While Alexis began to understand her family more, she also feared for their futures. She wondered if they could be independent growing up, or what their lives to look like. This can be a common fear among family members of people with special needs. Luckily, Alexis had friends her age and older who had special needs that were similar to her family’s special needs.

“I think it helped me to just be around other people, too, who also had disabilities. Because it helped me understand that, one, we’re not alone, and two … especially being around older people with disabilities, it gave me a lot of hope for my family… I knew people who were my age or older who … had similar challenges … and they were awesome. I respect them … I would get afraid for [my family’s] future, and what it was going to look like for them, and if they’d be able to grow and … be independent … I had a lot of those fears, but it helped me to be around people and interact with people who were similar and who were living their best lives.”

Being around so many perspectives and empowering lives, Alexis grew to form the idea that special needs or disabilities were not necessarily the best way to define the experience her family had. “Disability” inherently connotes limitation, but this was not at all what Alexis saw at E-Soccer or at home.

“The definition of disability … I mean that word literally means lack of ability.
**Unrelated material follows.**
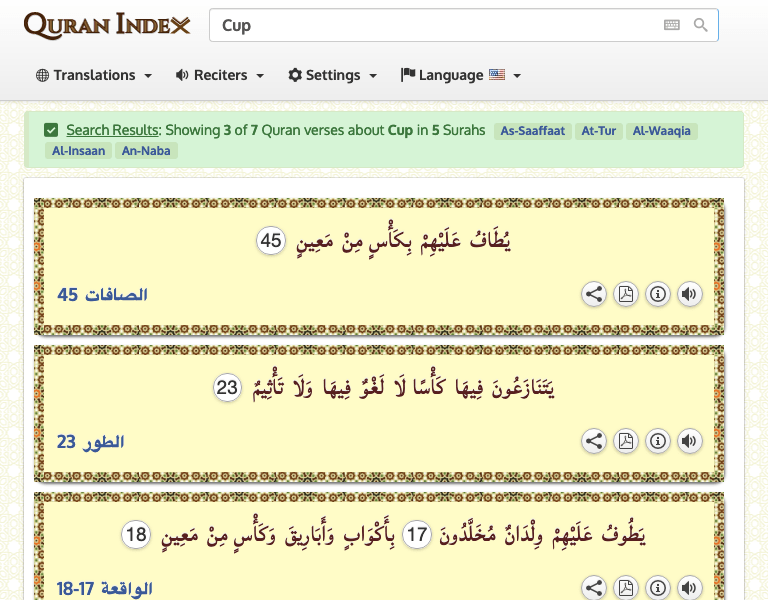Screen dimensions: 768x600
Task: Go to Quran Index home logo
Action: 107,25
Right? But I don’t feel like that’s true for someone who has disabilities. I feel like someone with a disability has different abilities, like different strengths and weaknesses …

There’s a quote from Temple Grandin: ‘different but not less’ is something that she would say all the time. I think that’s something that I always go back to with anyone with disabilities is that they’re different, not less. Because I think a lot of times people can say ‘different,’ but it can be loaded, you know, like it can be seen as less but it’s just a nice way of saying it… People are different, it doesn’t mean they’re less.”
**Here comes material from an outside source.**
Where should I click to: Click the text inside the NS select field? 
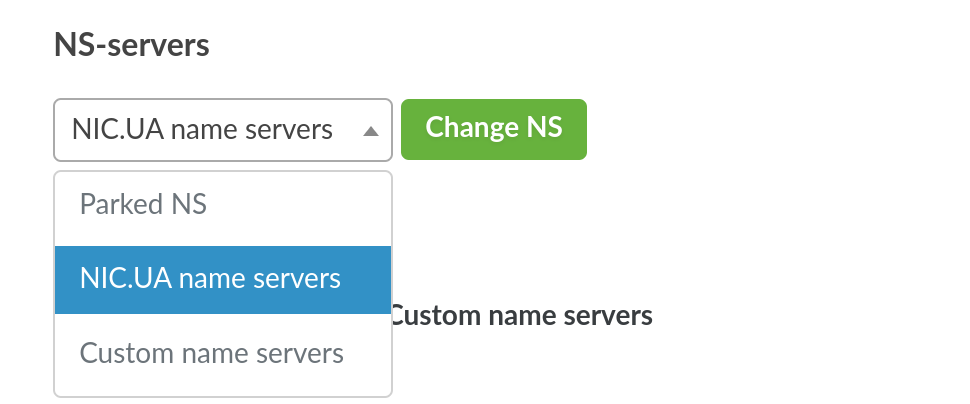click(x=202, y=130)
Alexis was grateful to be a part of teaching people at her high school that people with special needs are different, but not less. A few of her friends at high school had a similar definition of disability and some also had experiences with family with special needs. Together, Alexis and some of these friends decided to write and publish a children’s book for siblings of kids with special needs. The book is called XCED Presents: Better Together.

“It was cool that we made it about being better together because we put the experiences that we went through … It had ways you could cope [at home], but then it was also like ‘here are [the sibling’s] strengths and ‘we’re better together’. He’s his person, I’m my person, and we’re better together … That’s something that I feel really strongly about my family and I feel like people who have siblings with special needs can learn that and can have that with their family.”

After starting E-Club, writing an inclusive children’s book, and volunteering at E-Soccer in high school, Alexis wanted to take the inclusive vision with her to college, “I’d seen ground level inclusion, which I feel like is really important, but I also wanted to see global … systematic inclusion.” She continued to volunteer at E-Soccer and decided to intern in special education classes in elementary schools. Alexis used her entrepreneurship classes for her minor to teach students at a fully inclusive school how to start their own small business. The product that the students designed was a T-Shirt for communicating with people who are nonverbal. Alexis minored in Entrepreneurship and majored in Psychology because she thought of starting a nonprofit that would work on making the world a more inclusive place for people with special needs.

“I don’t want them to change for the world, I want the world to change for them.”

Alexis has since graduated from Santa Clara University, but firmly believes inclusion will be a part of her wherever she goes.

“I feel like no matter what I do, it’s something that’s always going to be on my mind. Even if I’m not in the educational field, I’m still going to want to do something wherever I am to change that … Inclusion isn’t a career … it’s a mindset … It’s something you carry with you wherever you are.”